But my guess is it's going to be one of these three points.
So you think they're going to reverse.
I don't know for sure. I think that the probably the strongest argument that the Tesla appellants had had to deal with the remedy in the case, Chanceller McCormick rescinded the compensation package after finding that there was not a you know, adherence to fiduciary principles. Typically, what happens after a recision of a contract is you try to put the parties back in the position they were in before the contract got entered into but mister Musk is out.
You know, according to the the appellance, you know, five years of working for the company and not getting paid anything. That was not something that the trial court asked for argumentation like if this, if this package wasn't fair, what would have been fair compensation? They never went there, And that's in part because the defendants in this case never raised what a second best type of compensation package would
look like. At the time, that made sense to me, because it's hard to defend a big compensation package by then, you know, painting a target on your back by saying, Okay, you know, here's the really fair part. So I kind of understand why they didn't bring it forward. But the Chancellor, in her opinion, said, you didn't give me any alternatives other than recision to say, okay, here's here's at least
something that I can award to pay you back. So that's going to be interesting and it may actually, you know, my senses is probably the strongest argument that the appellants have here. The other one that I think is pretty interesting is what do you make of these votes after the fact, Right, You've got a trial that completely comes out in favor of the plaintiffs, and you know, just before the the award argumentation, Tesla has a second vote.

▶ _Dataset_
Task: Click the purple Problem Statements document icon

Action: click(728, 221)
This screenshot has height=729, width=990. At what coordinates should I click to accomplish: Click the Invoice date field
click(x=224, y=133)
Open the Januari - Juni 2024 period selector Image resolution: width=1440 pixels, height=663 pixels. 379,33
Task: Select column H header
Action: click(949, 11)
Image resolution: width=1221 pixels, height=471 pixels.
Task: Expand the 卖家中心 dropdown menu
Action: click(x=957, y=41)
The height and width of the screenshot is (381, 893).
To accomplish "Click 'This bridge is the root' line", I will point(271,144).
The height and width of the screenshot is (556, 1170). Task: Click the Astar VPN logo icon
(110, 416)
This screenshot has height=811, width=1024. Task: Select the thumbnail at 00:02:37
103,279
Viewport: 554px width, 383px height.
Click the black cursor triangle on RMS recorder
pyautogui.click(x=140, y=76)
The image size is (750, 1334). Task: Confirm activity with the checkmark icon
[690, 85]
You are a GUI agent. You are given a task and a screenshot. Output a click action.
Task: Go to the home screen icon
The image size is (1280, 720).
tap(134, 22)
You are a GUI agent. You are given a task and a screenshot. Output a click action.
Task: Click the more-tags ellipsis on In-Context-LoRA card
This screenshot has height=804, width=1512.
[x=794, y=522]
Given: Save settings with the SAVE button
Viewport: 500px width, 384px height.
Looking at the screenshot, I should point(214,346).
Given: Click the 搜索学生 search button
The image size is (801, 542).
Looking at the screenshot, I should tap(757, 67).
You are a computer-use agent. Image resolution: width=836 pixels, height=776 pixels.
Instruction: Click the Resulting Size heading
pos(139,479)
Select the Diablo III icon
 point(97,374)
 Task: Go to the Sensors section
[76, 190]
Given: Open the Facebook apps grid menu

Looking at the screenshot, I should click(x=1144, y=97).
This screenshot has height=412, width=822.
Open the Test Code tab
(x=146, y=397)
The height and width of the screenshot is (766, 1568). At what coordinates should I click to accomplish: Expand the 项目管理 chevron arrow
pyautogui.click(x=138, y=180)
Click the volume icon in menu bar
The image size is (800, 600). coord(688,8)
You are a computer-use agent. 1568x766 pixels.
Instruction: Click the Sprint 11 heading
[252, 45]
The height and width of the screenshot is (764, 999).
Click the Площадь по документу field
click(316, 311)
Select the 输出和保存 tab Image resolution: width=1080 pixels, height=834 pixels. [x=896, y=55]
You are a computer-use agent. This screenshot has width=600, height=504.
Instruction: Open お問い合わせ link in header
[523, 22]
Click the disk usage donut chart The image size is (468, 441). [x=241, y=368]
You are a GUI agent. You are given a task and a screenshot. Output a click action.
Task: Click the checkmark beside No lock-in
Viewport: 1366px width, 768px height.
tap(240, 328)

▶ _Exercise description_
Pick up the transcript about the appeal of Musk's Tesla pay package right after its final sentence and carry it forward.

▶ _Exercise result_
And the question is, well, how does that second vote that now has not only you know, more disclosures, but it even has been trial cord opinion from the original trial. Does that second stockholder vote fix all of these problems? And I think that the Tesla parties, the directors, and Tesla itself, we're saying, yeah, that should essentially undo or
at least limit what is available as a remedy. If the stockholders vote again now with full information and they say no, we are okay with that initial compensation package, Now, that could end up having some traction as well. First of all, because I think most people sort of agree that that second vote, you know, you had the entire opinion that was attached to the proxy materials that were sent out, and it got pretty much exactly the same
percentage vote. And so it may well be the case that the Supreme Court says, Okay, look, the trial court probably couldn't do something about an event that happened after the trial court opinion. That's something for an appeal, But now we want to remand it for the trial court to think about it. There is one very old case in Delaware that basically says that that's a potential thing
to do. That involved executive compensation packages that were approved or ratified by shareholders after a trial court had said now those are improper, And interestingly enough, that case was being overseen by the father of the current Supreme Court Chief Justice CJ.
Side.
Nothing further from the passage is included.